ИЗБРАННЫЙ ОТРЫВОК:
************

О знаковости

Логически идея, конечно, раньше материи, потому что сначала вы имеете идею, а потом осуществляете ее на том или другом материале. Смысл предшествует явлению.

А. Ф. Лосев, «Диалектика мифа»

Для того чтобы разобраться в проблеме символизма и знаковости на экране, придется начинать с начала. С того, что общеизвестная формула монтажа от Кулешова — «столкновение двух кадров рождает третий смысл», — все же есть афоризм. Точнее, этот принцип, с которого действительно начинается монтаж, можно сформулировать так: столкновение двух кадров рождает смысл. Так же как соединение двух слов рождает речь.

Слово само по себе, слово вне контекста других слов, ситуации, объекта, с которым оно соотнесено, — не текст и даже не обозначение объекта, а всего лишь абстрактный знак, понятие.

************

ЗАПИСИ НАБОРА ДАННЫХ:

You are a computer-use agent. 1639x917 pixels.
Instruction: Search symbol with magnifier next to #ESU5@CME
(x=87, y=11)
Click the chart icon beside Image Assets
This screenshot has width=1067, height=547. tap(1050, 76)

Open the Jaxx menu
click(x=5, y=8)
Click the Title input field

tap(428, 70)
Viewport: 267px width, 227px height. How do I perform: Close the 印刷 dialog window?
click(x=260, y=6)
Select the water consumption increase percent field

************

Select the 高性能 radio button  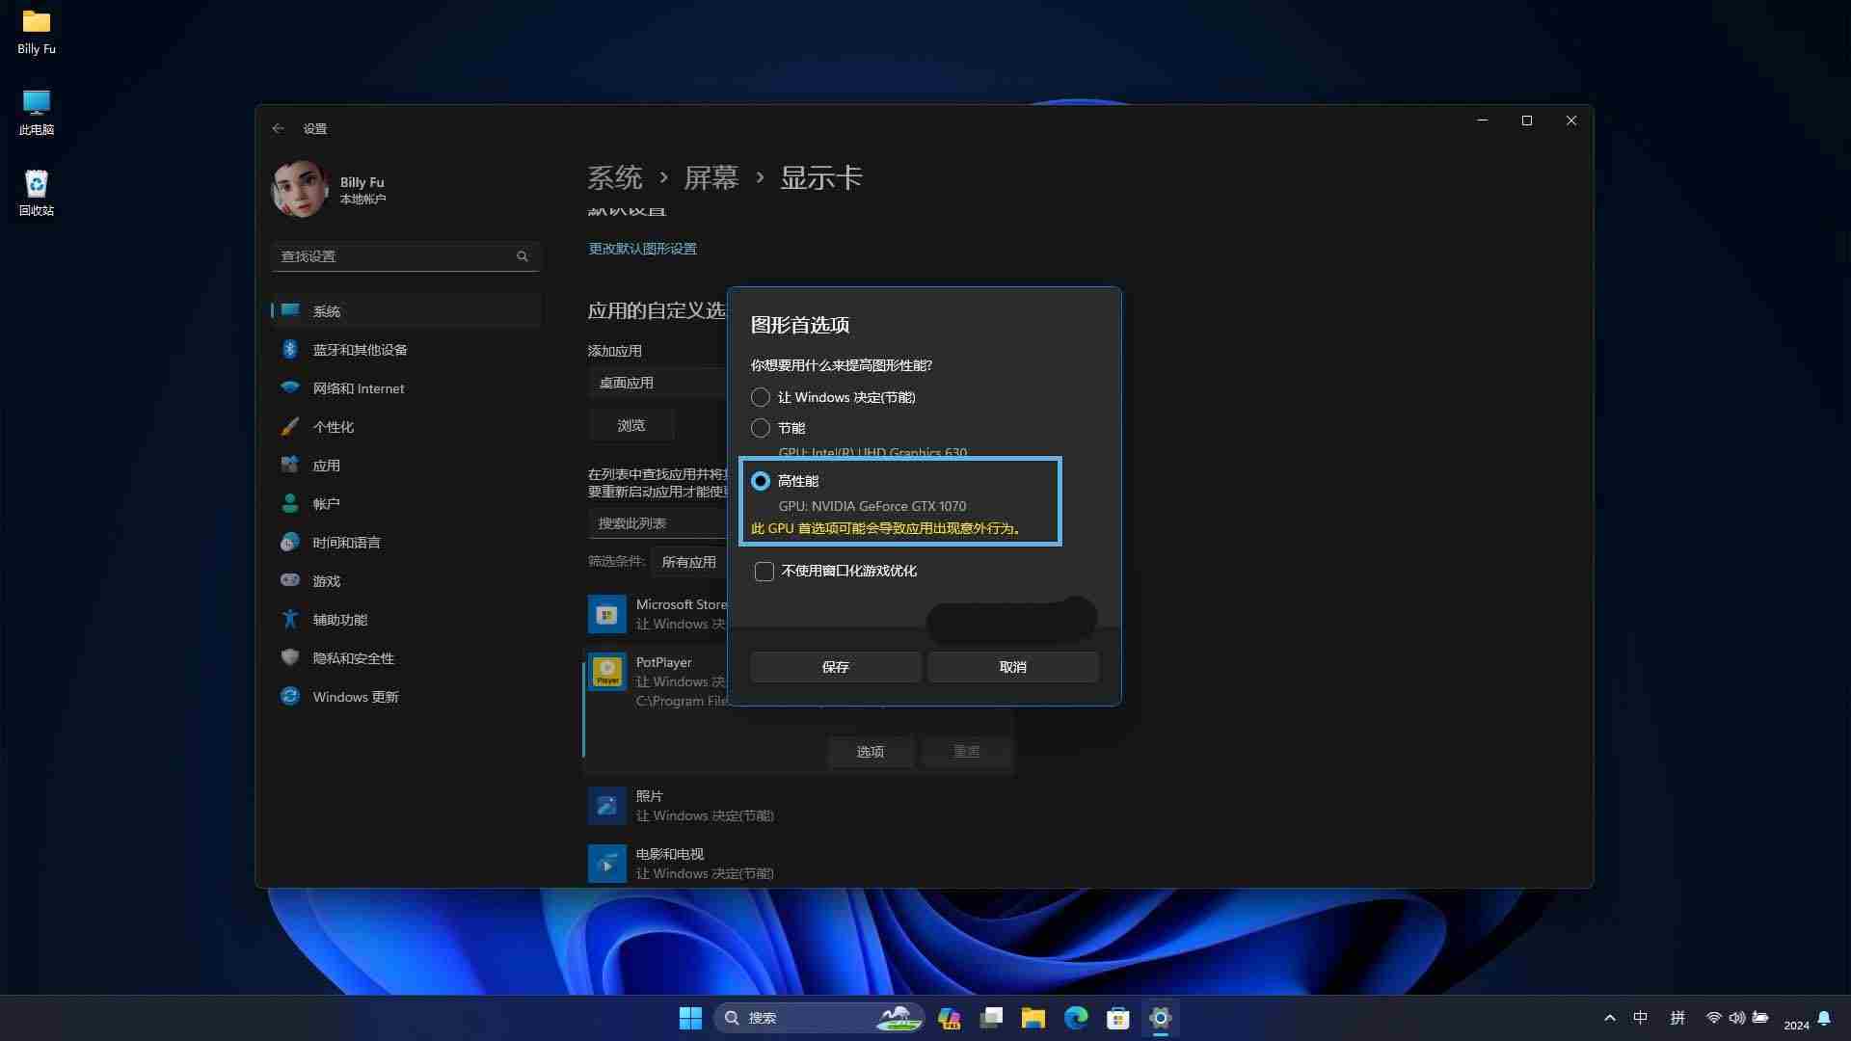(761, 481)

************

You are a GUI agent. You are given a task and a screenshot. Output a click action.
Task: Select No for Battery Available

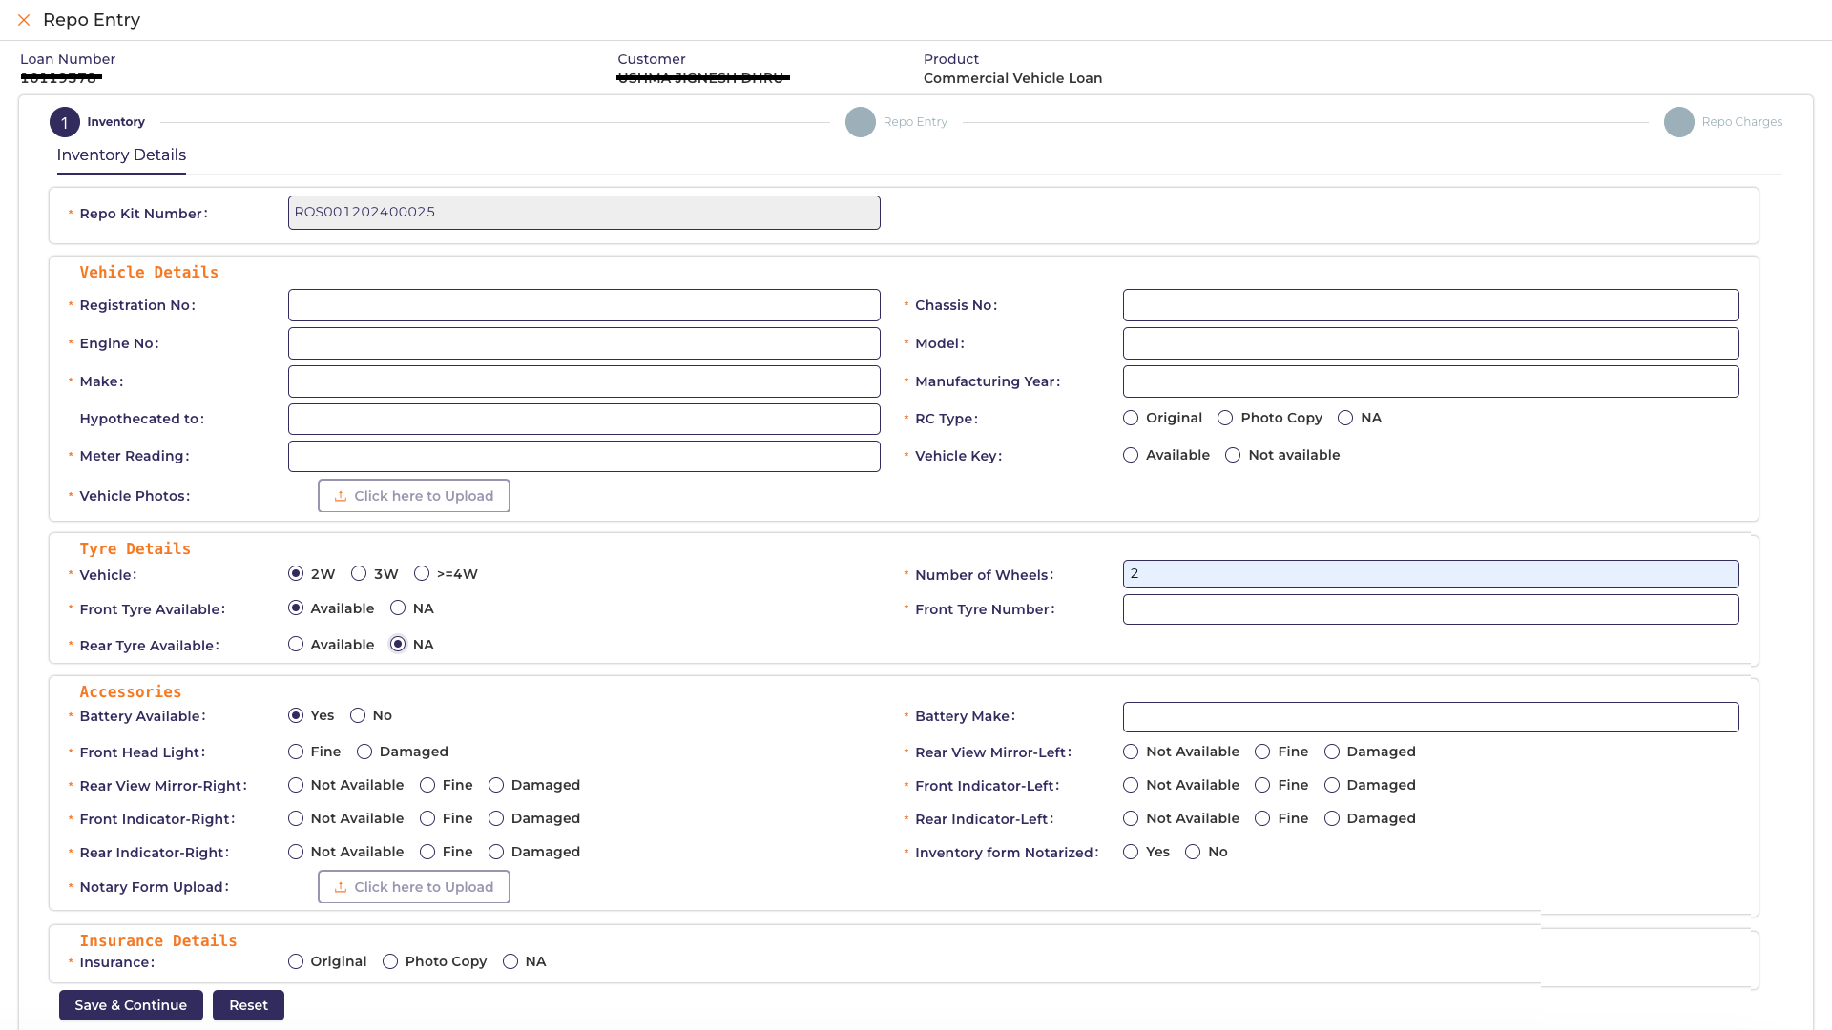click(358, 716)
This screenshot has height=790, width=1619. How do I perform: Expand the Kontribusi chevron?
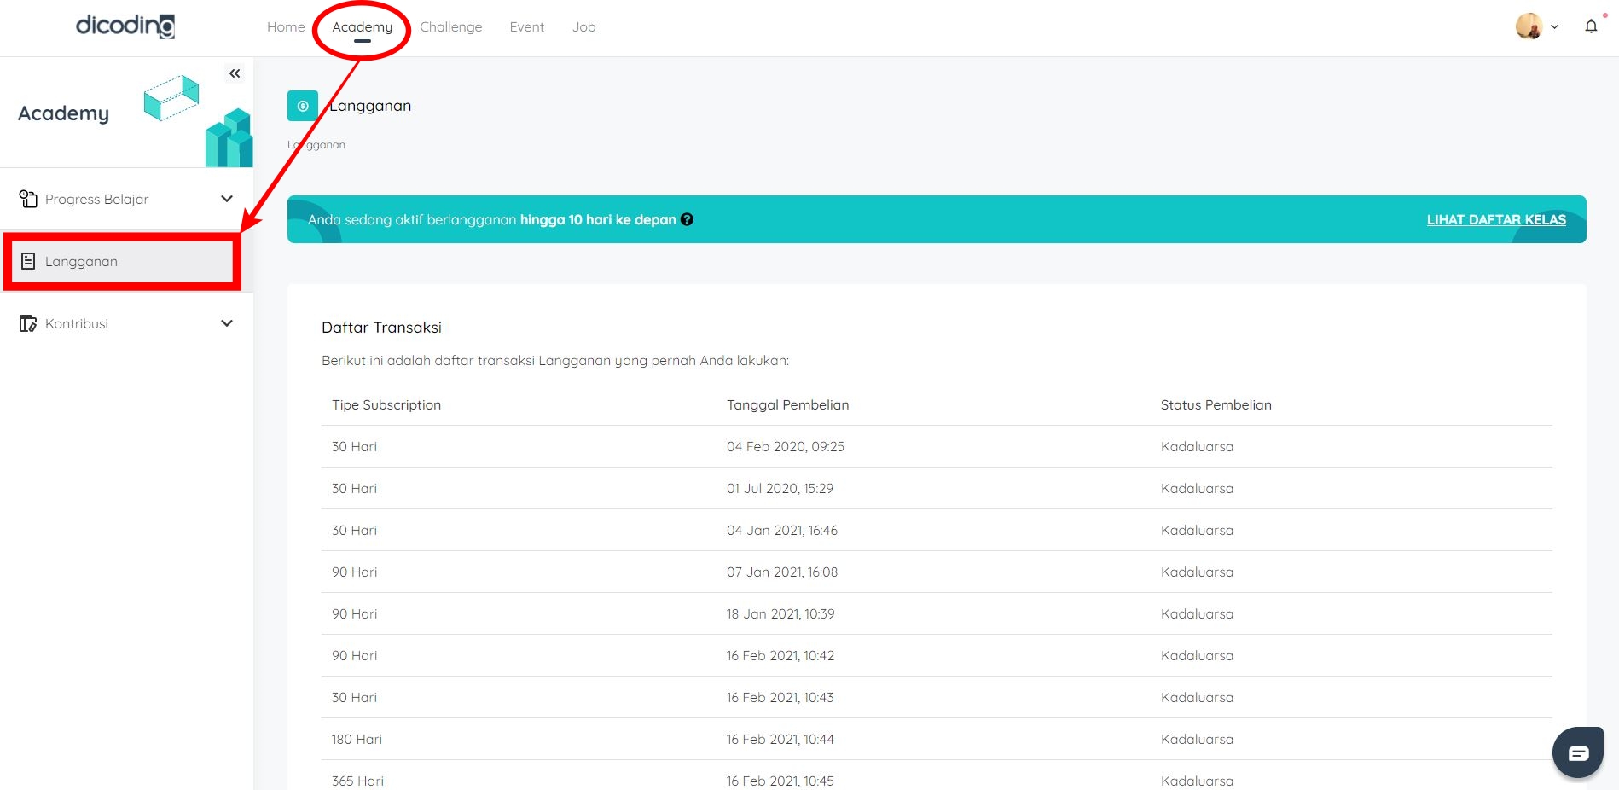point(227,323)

************

ЗАДАНИЯ:
a – Вне контекста каких трех вещей слово, согласно отрывку о знаковости на экране, оказывается лишь абстрактным знаком? Перечислите их.
b – Напишите, что следует в отрывке о знаковости на экране после его последней фразы.

ОТВЕТЫ ПО ЗАДАНИЯМ:
a –
- других слов
- ситуации
- объекта, с которым оно соотнесено

b –
Напомню, что знак, в отличие от символа, одномерен (буква, цифра, дорожный знак и пр.). Знак имеет чисто рациональную природу. Символ же многозначен, включает, кроме рацио, еще и чувство, оценочное значение объекта (степень его ценности/вредности для субъекта). То есть символ несет в себе несколько знаковых значений. Любое слово — всего лишь знак объекта или понятия.

Откройте любой словарь. В каждом словаре будет слово «стол» и слово «человек» Но что обозначают эти слова? Слово «стол» из словаря — всего лишь некий объект, «предмет мебели в виде широкой горизонтальной доски на высоких опорах, ножках»1. Слово «человек» обозначает «живое существо, обладающее даром мышления и речи»2. И то и другое — полная абстракция, рациональный знак, ничего не означающий, да и не могущий означать на уровне художественного текста. Даже если мы добавим какое-то слово-определение, например «письменный стол» или «высокий человек», принципиально это ничего не меняет.

СНОСКА 1 Ожегов С. И. Словарь русского языка.

СНОСКА 2 Там же.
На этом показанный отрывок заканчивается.